### [Document passage]
+++++

Maybe those things listed above aren’t what you crave, that’s fine. But you likely have something that you’ll be disappointed about if you don’t achieve. A job that you want, a trip you want to take, or something you crave. Well, as Buddha suggests, “Craving is suffering.” So how can we stop craving so that we don’t suffer? By simply understanding the power of No. “Should you gossip about that co-worker who backstabbed you? No. Should you buy that house? Possibly. But if it could bankrupt your family and put you into massive debt, then no.” Find something within your budget, even if it means sacrificing something you craved. Simply put, “say no to the things that may harm you.”
Instead of craving more, simply find gratitude. Here’s an exercise on giving gratitude a workout. Begin by listing out all the problems in your life. Perhaps you lost your job, can’t find a job, your spouse cheated, your house is in foreclosure, your neighbor is too loud, or maybe you’re in a job you hate and want to pursue something creative. Next, list all the good things in life. This may be difficult, but start somewhere like, “I love my wife and two daughters, and I’m grateful for them.” You can even start smaller like, “I’m grateful that I am breathing right now.” Start somewhere, and begin somewhere as small as being grateful for breathing.

+++++

### [Dataset extract]
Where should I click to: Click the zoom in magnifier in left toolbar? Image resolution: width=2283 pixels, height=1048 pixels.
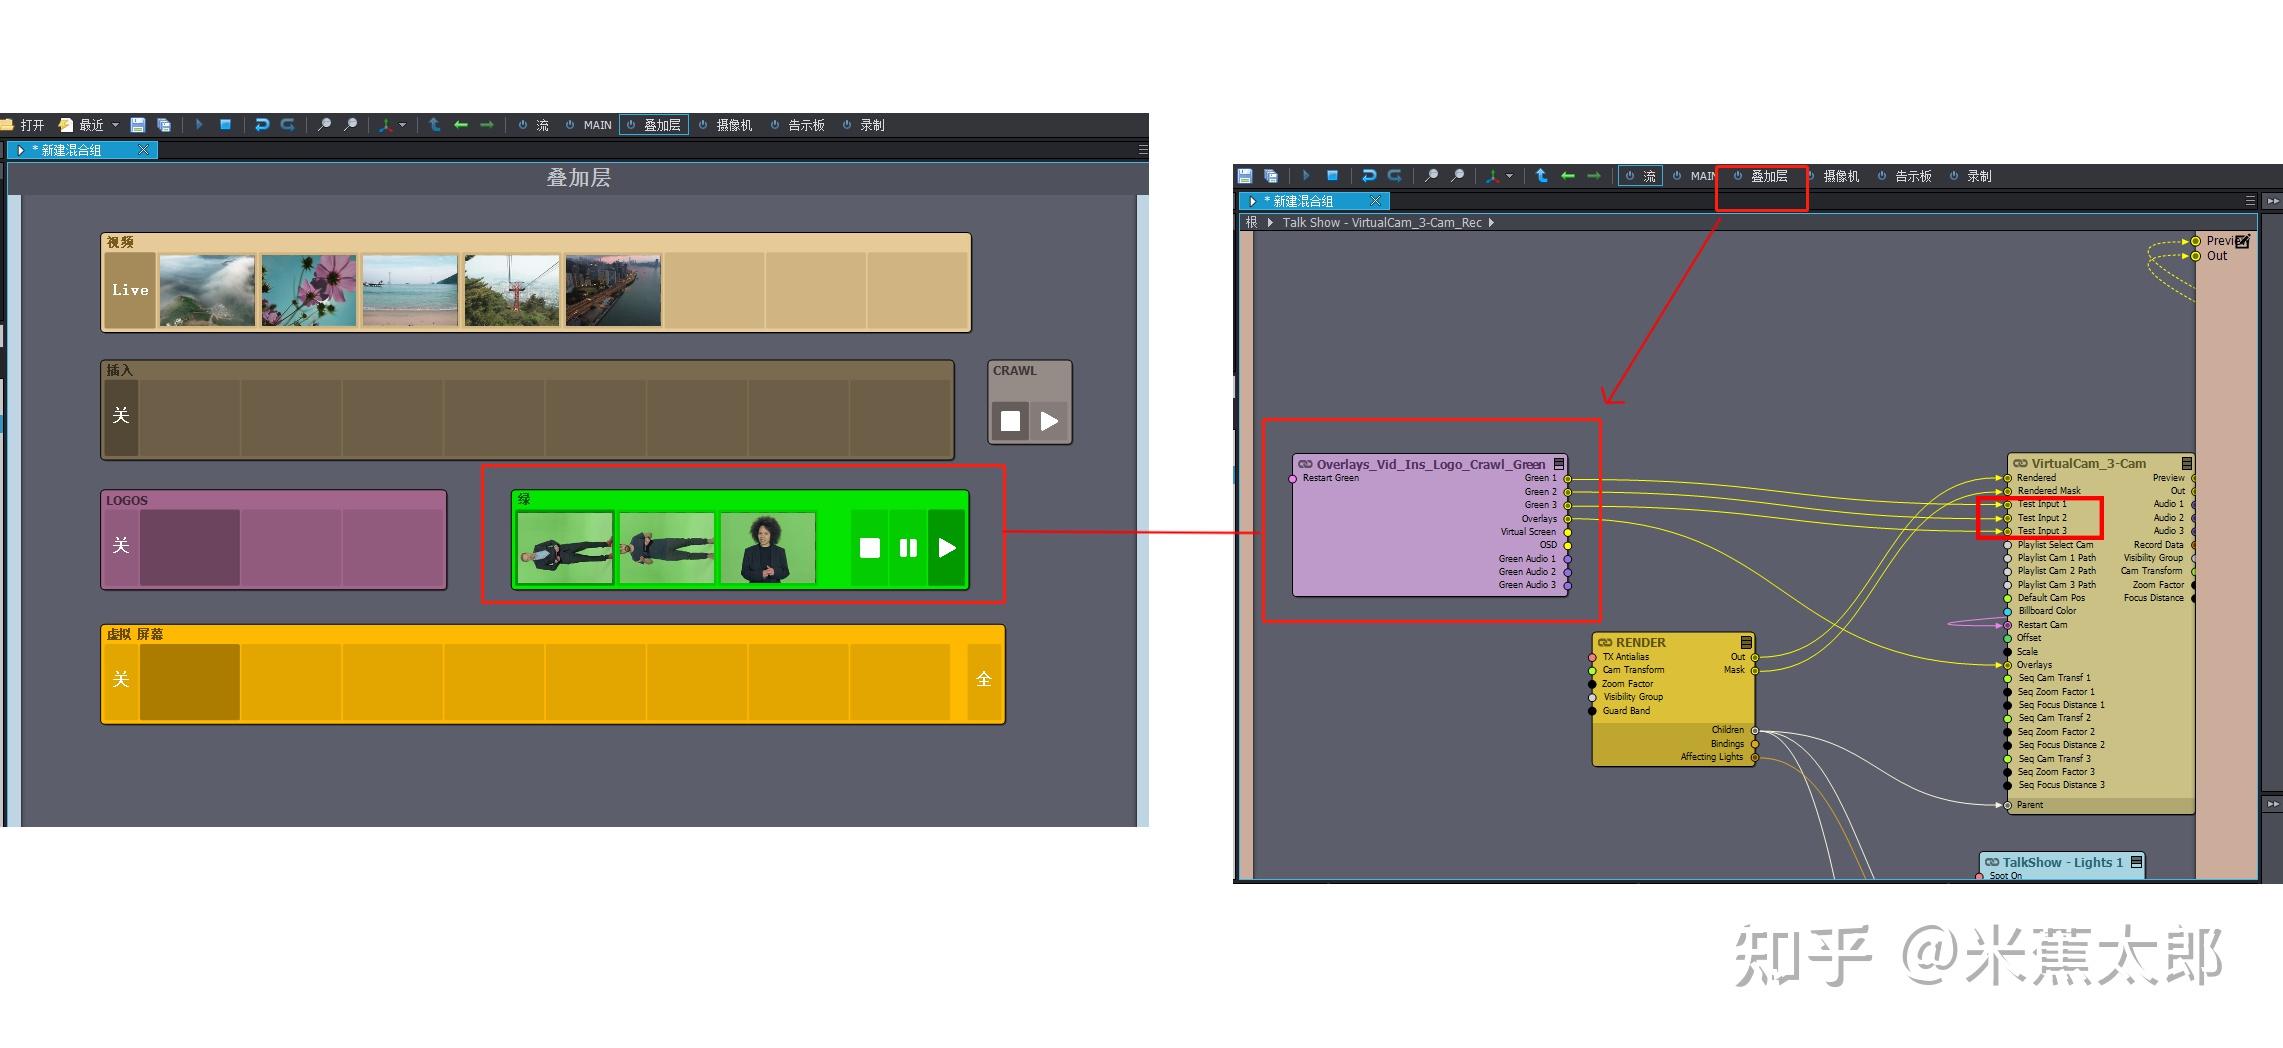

+++++

### [Your tasks]
1 – Summarize the passage on craving and gratitude in two sentences.
2 – Print the part of the passage on craving and gratitude that begins at the words "Instead of craving" and stops after the words "grateful for breathing.".

### [Results of the exercise]
1 – Citing Buddha's saying that craving is suffering, the passage argues that craving can be stopped by saying no to things that may harm you, even if that means sacrificing something you craved. Instead of craving more, it recommends finding gratitude by first listing your problems and then listing the good things in life, starting with something as small as being grateful for breathing.

2 –
Instead of craving more, simply find gratitude. Here’s an exercise on giving gratitude a workout. Begin by listing out all the problems in your life. Perhaps you lost your job, can’t find a job, your spouse cheated, your house is in foreclosure, your neighbor is too loud, or maybe you’re in a job you hate and want to pursue something creative. Next, list all the good things in life. This may be difficult, but start somewhere like, “I love my wife and two daughters, and I’m grateful for them.” You can even start smaller like, “I’m grateful that I am breathing right now.” Start somewhere, and begin somewhere as small as being grateful for breathing.